Storie originali > Drammatico
Ricorda la storia  |      
Autore: Atarassia_    17/01/2016    1 recensioni
Le luci sono state spente, il sipario è calato.
Ho ucciso una persona.
Genere: Drammatico, Introspettivo | Stato: completa
Tipo di coppia: Nessuna
Note: nessuna | Avvertimenti: Contenuti forti
Per recensire esegui il login o registrati.
Dimensione del testo A A A

OMBRE CINESI


Ciò che mi spaventa non è la violenza dei cattivi;
è l'indifferenza dei buoni.
(Martin Luther King)



Oggi, mamma, ho ucciso una persona.
No, non spaventarti in questo modo, nessuno lo verrà mai a sapere. Ma io oggi ho davvero ucciso una persona.

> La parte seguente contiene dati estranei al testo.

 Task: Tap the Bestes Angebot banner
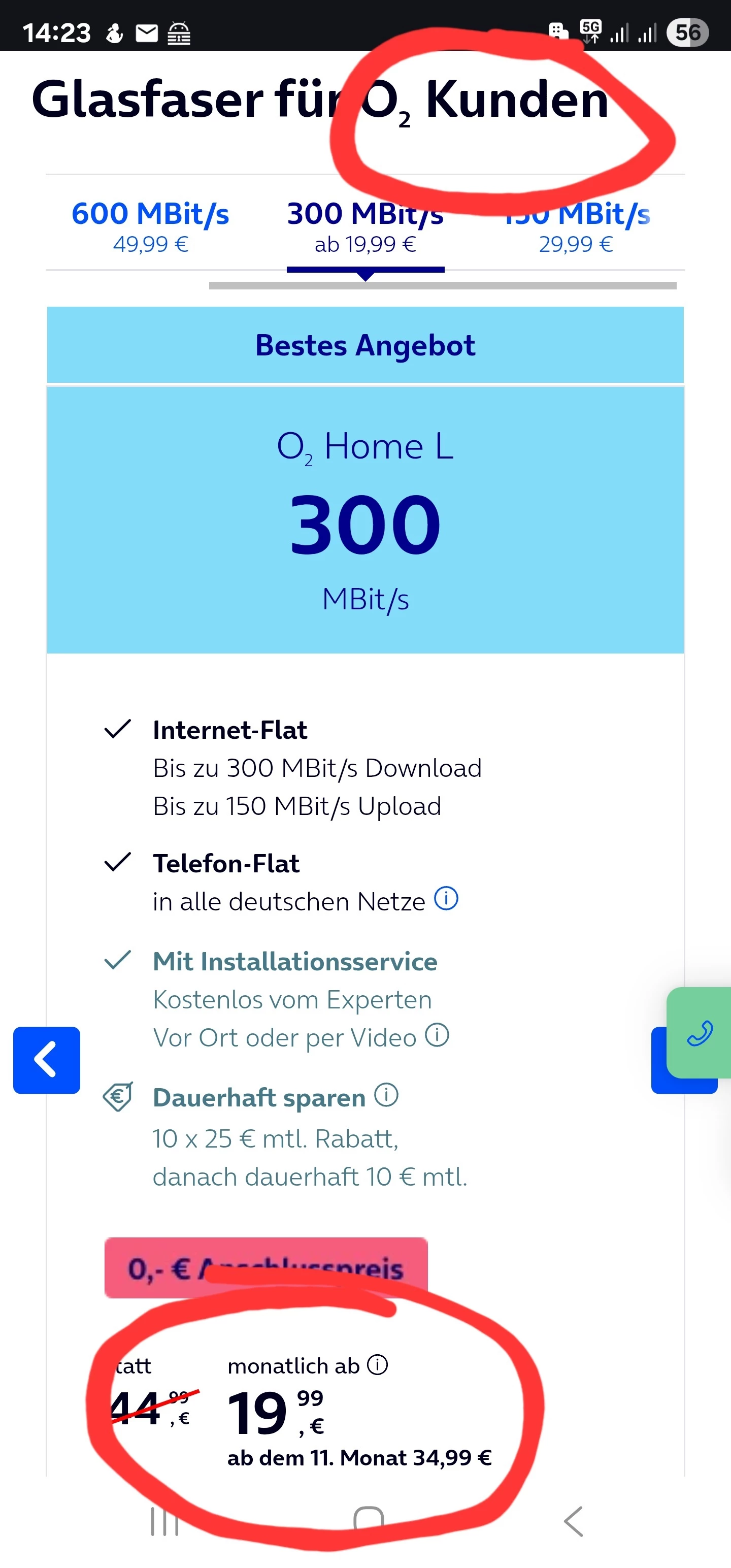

Puoi anche controllare tutti i miei vestiti da cima a fondo, ma non troverai mai tracce di sangue che devono venir lavate via e posso anche lasciarti rovistare nella borsa della piscina anche se, come tu sai, detesto quando la mia privacy viene a mancare, ma neanche in questo caso dovrai preoccuparti  di aiutarmi a nascondere degli  indizi. Ho ucciso una persona, mamma, ma mai nessuno risalirà a me.
Sono scesa come al solito ad aspettare la corriera sotto casa, le gambe penzoloni contro il muretto e la borsa incastrata tra me e l’oleandro che tu hai tanto insistito per farlo piantare nel nostro giardino. Sembrava proprio un pomeriggio come tutti gli altri, mamma, sempre le solite cose: i bambini del condominio rosso giocavano come al solito a pallone nel cortile, la signora che abita all’angolo della strada stava rientrando con il cane in casa e mi ha salutata, il banchiere che prendiamo sempre in giro per la sua aria costantemente austera è passato nel suo macchinone per riprendere il turno pomeridiano. Capisci? Era tutto normale, niente di più, niente di meno.

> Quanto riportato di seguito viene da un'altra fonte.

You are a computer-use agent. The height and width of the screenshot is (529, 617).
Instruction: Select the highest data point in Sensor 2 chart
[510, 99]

Anche il cancello dei vicini era aperto e c’era anche la sua macchina, mamma, lui è tornato come ha fatto negli ultimi mesi ad ora di pranzo e c’era Zoe, la loro cagnolina, che abbaiava come al solito.  Sono rimasta per un po’ a fissare le peonie che hanno all’entrata e che, secondo te, sono curate proprio male, ma non tutti possono avere il pollice verde come il tuo. Però devo dire che alla fine non sono poi così tanto rovinate, certo si potrebbe fare di meglio, ma alla fine si tratta solo di qualche foglia secca e petali caduti ad invadere il pavimento. Però devi anche riconoscere, mamma, che Alexia non ha nemmeno trent’anni, è la sua prima convivenza e forse deve ancora prenderci confidenza con questo tipo di cose. E poi c’era una peonia bellissima, l’avresti adorata anche tu se, ogni tanto, oltre a criticarla ti soffermassi a notare alcuni particolari: era bianca con delle sfumature rossicce sulle punte. L’avresti adorata se solo non l’avessi ignorata come sei solita fare.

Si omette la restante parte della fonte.